Exercise >>
If a line in the entries contains the string "computer", include that line in your answer.

Stored items:
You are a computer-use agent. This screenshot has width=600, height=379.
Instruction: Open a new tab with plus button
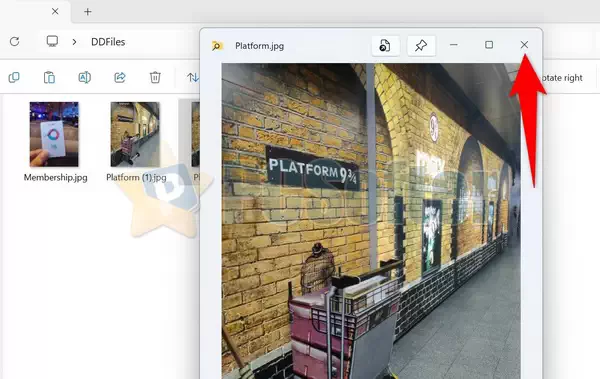pyautogui.click(x=88, y=12)
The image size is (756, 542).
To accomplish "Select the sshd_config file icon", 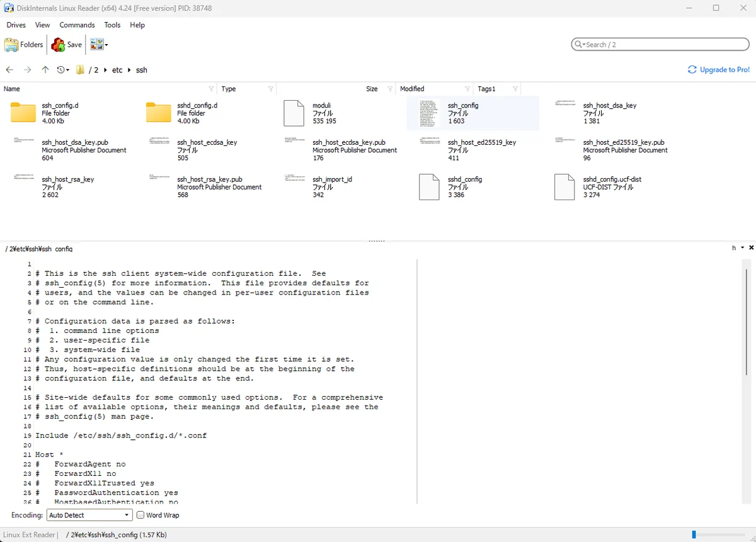I will [429, 187].
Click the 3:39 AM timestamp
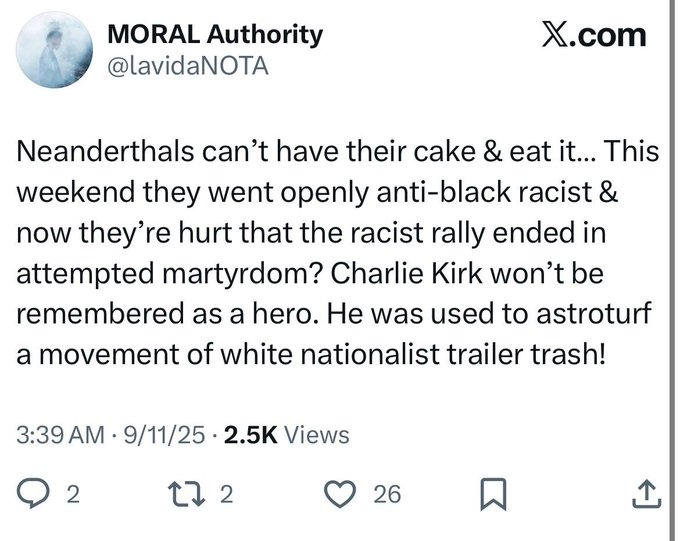This screenshot has height=541, width=680. [61, 436]
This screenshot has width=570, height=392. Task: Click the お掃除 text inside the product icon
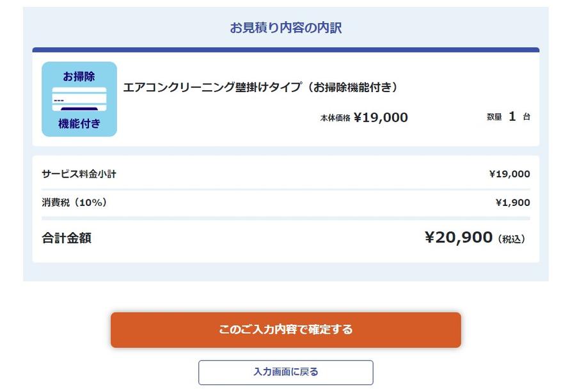[x=79, y=77]
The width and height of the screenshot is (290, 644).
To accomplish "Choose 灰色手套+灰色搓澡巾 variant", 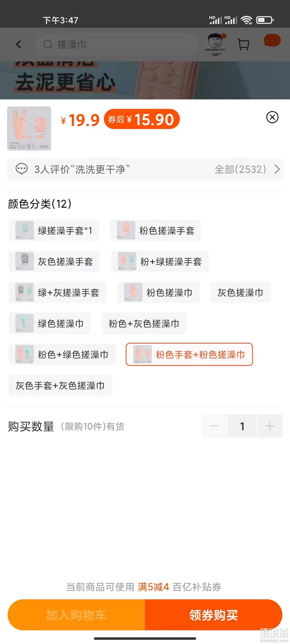I will pyautogui.click(x=60, y=386).
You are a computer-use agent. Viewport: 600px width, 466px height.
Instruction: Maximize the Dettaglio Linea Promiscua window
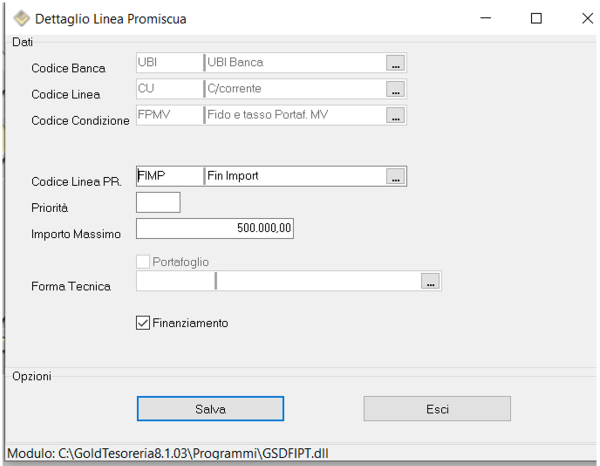pyautogui.click(x=536, y=19)
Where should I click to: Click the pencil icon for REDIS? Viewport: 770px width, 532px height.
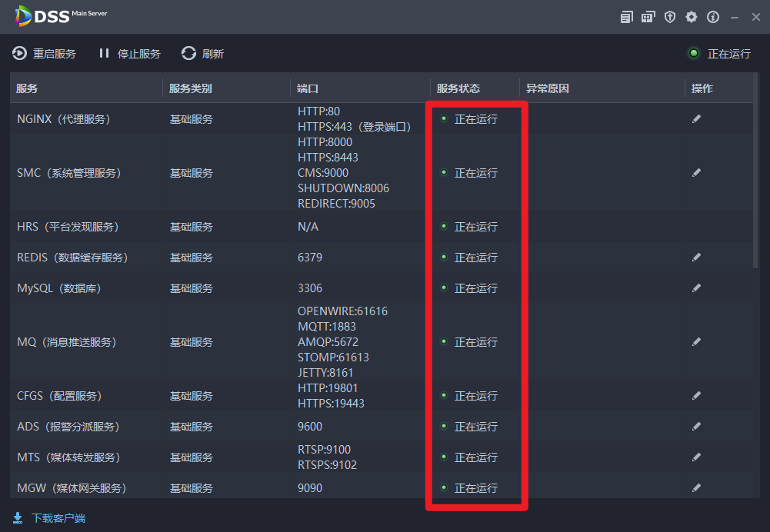tap(696, 258)
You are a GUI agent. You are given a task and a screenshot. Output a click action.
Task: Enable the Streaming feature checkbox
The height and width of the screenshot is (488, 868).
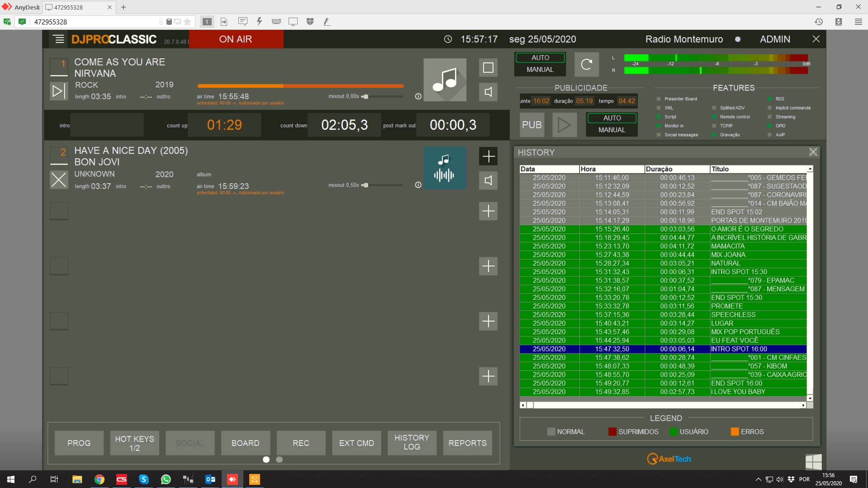[769, 117]
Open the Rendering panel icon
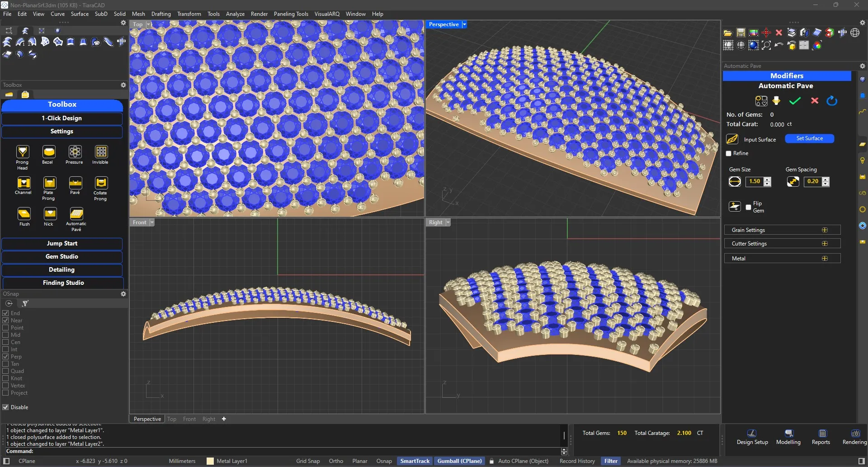This screenshot has height=467, width=868. 855,434
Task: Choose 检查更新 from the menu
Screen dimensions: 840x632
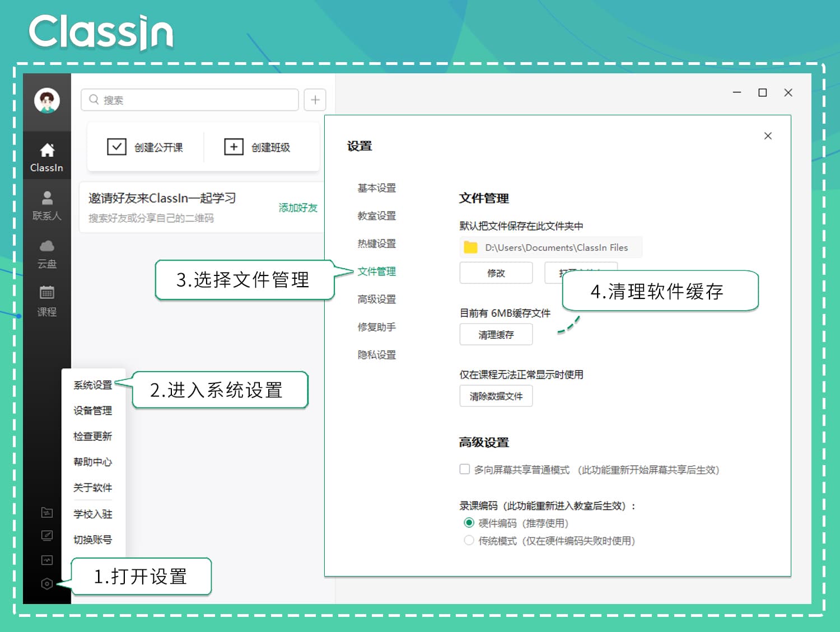Action: [92, 436]
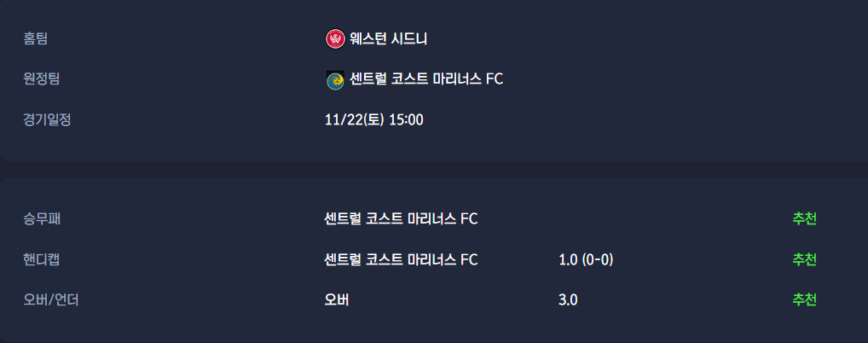
Task: Click the Western Sydney team logo
Action: (335, 38)
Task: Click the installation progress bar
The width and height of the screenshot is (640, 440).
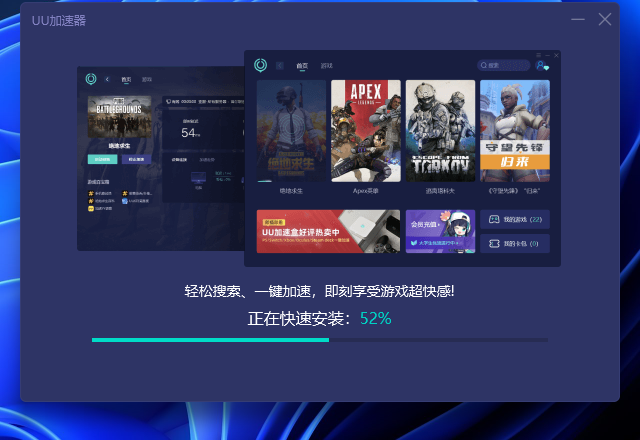Action: click(x=319, y=340)
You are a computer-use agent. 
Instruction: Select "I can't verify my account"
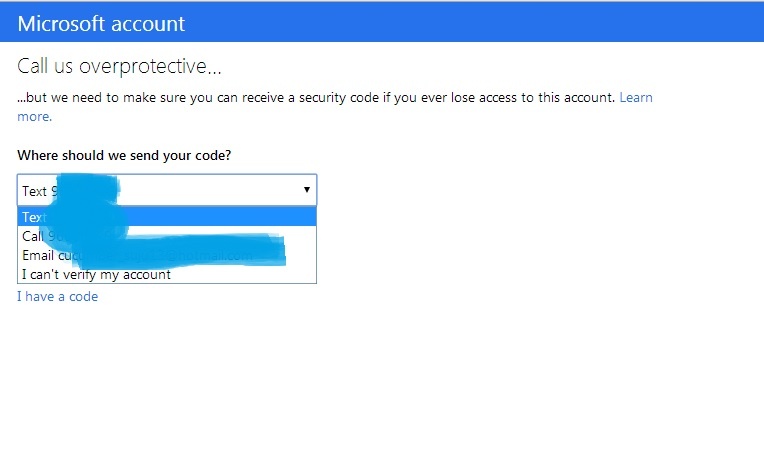pyautogui.click(x=96, y=274)
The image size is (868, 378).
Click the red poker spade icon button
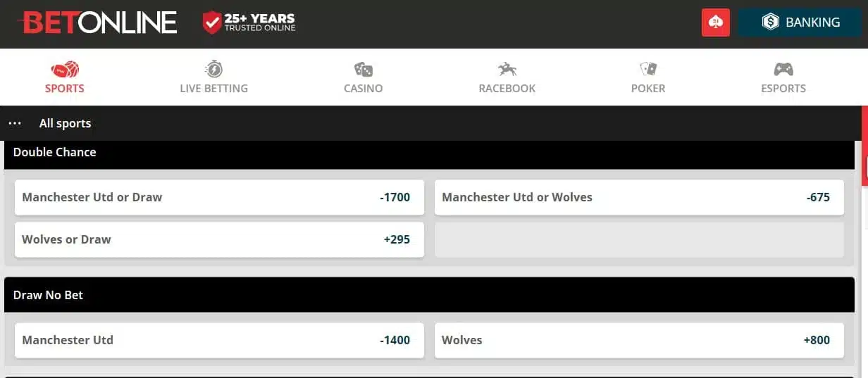click(x=716, y=23)
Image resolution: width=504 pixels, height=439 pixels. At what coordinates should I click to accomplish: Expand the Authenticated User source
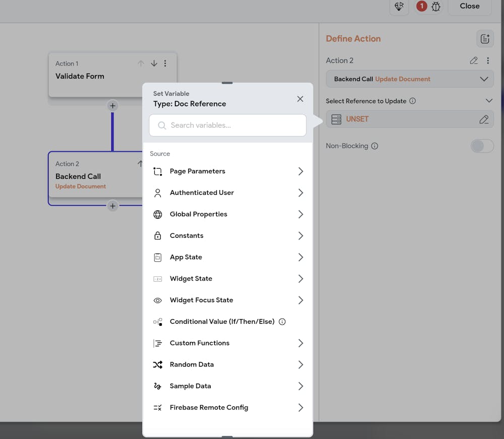coord(228,193)
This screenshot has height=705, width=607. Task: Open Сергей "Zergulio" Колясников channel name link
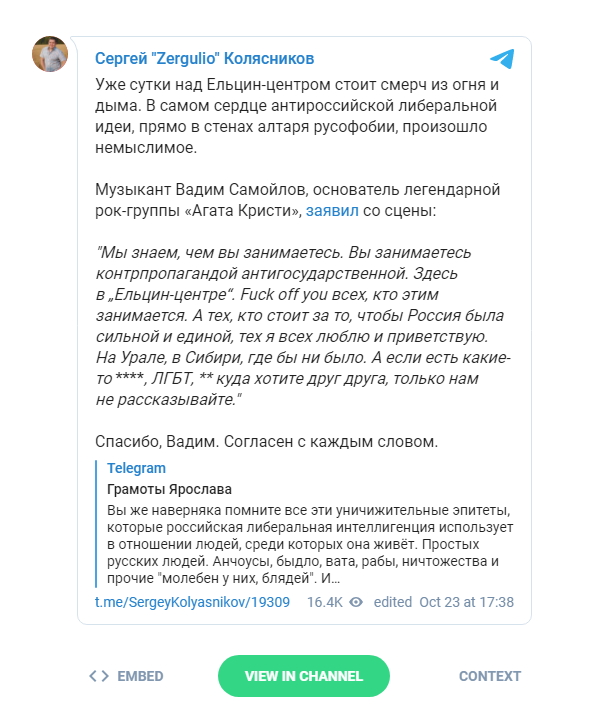tap(204, 58)
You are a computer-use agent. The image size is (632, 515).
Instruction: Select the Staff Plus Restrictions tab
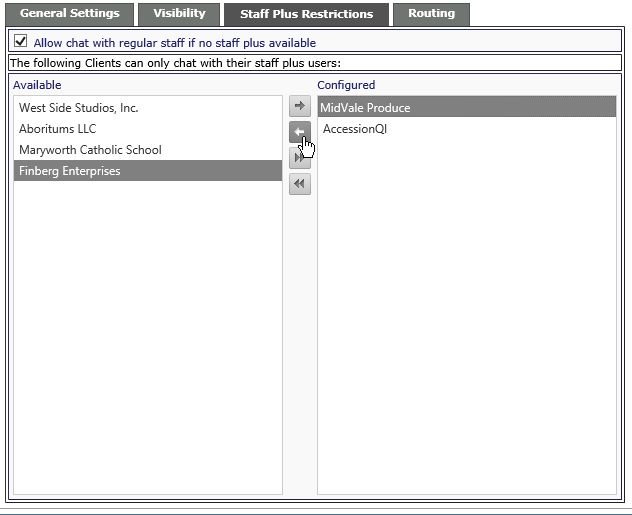click(306, 15)
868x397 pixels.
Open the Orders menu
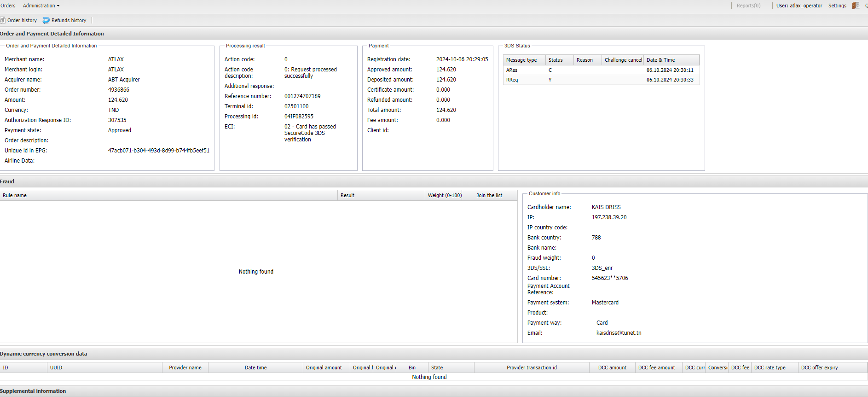click(8, 6)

Your solution >>
You are a computer-use agent. This screenshot has width=600, height=379.
You are a computer-use agent. Viewport: 600px width, 466px height.
You are a computer-use agent. 
You are a computer-use agent. The image size is (632, 515).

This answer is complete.